Brief: For this exercise, restate word for word only the lines from the first line of the data to the line containing "View all jobs (54, 137)".

Entries provided:

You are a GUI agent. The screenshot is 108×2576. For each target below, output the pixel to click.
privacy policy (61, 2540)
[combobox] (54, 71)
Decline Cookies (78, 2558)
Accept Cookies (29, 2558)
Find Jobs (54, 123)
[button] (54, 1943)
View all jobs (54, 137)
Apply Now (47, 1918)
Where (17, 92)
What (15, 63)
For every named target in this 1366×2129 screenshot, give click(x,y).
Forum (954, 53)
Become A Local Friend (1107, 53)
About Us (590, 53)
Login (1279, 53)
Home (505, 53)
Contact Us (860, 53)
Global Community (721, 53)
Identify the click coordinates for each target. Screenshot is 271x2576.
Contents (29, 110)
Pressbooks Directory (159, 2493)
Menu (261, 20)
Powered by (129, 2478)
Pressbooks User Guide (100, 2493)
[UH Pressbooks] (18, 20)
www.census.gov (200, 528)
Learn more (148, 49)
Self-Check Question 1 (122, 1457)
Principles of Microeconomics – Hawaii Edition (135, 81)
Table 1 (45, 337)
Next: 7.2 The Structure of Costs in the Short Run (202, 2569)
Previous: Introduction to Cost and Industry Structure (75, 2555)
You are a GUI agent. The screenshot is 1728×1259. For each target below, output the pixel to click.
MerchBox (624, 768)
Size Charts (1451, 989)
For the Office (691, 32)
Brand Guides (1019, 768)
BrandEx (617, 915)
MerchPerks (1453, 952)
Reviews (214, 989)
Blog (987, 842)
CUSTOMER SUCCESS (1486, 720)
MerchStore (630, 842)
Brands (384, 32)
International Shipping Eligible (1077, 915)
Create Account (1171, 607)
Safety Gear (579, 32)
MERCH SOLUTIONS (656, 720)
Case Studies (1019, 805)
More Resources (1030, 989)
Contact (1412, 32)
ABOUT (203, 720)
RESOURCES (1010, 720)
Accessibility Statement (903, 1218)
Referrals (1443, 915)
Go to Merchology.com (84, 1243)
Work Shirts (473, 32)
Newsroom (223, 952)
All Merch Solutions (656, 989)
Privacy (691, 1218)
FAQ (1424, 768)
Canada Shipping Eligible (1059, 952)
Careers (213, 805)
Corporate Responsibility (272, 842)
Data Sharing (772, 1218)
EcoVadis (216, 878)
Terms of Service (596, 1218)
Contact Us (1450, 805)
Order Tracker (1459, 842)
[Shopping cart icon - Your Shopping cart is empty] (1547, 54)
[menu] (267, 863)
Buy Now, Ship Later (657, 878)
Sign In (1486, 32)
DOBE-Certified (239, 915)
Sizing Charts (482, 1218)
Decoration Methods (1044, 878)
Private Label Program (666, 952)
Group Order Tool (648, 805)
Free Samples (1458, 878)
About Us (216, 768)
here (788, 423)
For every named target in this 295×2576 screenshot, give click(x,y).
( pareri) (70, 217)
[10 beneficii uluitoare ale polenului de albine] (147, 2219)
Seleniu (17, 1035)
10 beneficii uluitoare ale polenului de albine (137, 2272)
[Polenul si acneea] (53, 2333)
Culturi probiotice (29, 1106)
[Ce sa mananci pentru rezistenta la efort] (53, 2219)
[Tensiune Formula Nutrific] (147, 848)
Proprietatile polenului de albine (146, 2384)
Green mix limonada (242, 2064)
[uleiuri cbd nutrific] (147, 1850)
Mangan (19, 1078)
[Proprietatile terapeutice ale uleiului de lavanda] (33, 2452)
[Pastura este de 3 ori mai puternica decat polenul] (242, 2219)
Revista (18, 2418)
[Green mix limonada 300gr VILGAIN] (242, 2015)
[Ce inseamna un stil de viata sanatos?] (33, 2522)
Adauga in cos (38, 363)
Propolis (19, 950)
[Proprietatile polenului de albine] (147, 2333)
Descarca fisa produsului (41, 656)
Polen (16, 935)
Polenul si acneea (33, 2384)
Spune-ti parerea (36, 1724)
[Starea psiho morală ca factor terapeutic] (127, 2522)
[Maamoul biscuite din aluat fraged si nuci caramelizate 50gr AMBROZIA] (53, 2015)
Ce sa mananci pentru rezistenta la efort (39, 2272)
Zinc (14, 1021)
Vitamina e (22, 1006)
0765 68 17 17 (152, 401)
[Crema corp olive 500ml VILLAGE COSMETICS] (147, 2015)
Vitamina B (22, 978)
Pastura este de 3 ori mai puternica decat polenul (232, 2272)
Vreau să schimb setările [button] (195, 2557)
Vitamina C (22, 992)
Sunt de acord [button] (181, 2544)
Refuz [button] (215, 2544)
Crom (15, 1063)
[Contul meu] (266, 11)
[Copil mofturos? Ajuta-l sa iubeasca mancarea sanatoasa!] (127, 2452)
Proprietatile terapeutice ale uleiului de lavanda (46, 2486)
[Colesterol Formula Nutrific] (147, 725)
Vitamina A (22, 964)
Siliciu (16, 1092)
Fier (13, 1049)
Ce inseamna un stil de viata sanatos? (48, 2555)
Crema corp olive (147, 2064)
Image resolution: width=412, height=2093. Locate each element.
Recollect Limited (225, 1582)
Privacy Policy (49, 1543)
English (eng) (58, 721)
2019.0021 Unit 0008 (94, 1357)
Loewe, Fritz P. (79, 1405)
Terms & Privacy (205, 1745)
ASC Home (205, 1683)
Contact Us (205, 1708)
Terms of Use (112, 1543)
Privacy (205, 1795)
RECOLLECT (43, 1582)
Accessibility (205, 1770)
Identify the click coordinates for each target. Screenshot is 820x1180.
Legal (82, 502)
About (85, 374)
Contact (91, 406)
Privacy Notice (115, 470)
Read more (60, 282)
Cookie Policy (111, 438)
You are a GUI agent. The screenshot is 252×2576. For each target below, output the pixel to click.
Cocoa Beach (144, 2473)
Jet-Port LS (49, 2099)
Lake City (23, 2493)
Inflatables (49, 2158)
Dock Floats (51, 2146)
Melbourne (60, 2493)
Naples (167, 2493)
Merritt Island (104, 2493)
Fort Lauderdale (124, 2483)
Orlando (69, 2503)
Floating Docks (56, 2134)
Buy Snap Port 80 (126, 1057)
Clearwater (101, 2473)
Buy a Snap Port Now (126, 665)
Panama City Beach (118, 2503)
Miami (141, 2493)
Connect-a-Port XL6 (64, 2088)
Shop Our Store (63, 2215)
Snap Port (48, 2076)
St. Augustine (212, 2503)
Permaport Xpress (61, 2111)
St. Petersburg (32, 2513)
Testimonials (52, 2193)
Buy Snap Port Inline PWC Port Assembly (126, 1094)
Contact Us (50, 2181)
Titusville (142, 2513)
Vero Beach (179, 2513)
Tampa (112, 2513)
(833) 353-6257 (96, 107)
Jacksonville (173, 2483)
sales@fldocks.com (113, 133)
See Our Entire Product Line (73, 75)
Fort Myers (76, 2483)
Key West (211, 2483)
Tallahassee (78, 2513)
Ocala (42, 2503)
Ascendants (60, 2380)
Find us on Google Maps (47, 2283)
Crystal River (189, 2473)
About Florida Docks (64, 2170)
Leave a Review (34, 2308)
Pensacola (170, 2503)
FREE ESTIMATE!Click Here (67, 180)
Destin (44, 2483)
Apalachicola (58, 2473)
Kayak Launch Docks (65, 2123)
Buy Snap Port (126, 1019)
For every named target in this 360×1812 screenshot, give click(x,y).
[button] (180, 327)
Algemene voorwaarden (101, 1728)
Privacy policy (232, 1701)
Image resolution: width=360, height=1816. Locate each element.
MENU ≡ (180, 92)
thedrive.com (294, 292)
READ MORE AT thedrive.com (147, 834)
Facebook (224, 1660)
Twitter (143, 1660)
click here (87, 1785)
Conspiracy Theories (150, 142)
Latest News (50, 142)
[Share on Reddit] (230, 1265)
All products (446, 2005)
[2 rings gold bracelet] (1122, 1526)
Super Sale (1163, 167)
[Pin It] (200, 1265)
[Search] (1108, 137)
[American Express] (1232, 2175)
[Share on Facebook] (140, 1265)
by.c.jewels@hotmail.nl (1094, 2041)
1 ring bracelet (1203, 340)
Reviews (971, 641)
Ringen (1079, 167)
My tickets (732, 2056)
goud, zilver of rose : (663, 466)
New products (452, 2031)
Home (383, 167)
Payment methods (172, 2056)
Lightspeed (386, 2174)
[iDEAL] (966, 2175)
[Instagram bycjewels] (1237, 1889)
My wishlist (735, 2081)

Solution to this exercise:
You are a GUI agent. The screenshot is 108×2576. For each target below, output the pixel to click.
privacy policy (61, 2540)
[combobox] (54, 71)
Decline Cookies (78, 2558)
Accept Cookies (29, 2558)
Find Jobs (54, 123)
[button] (54, 1943)
View all jobs (54, 137)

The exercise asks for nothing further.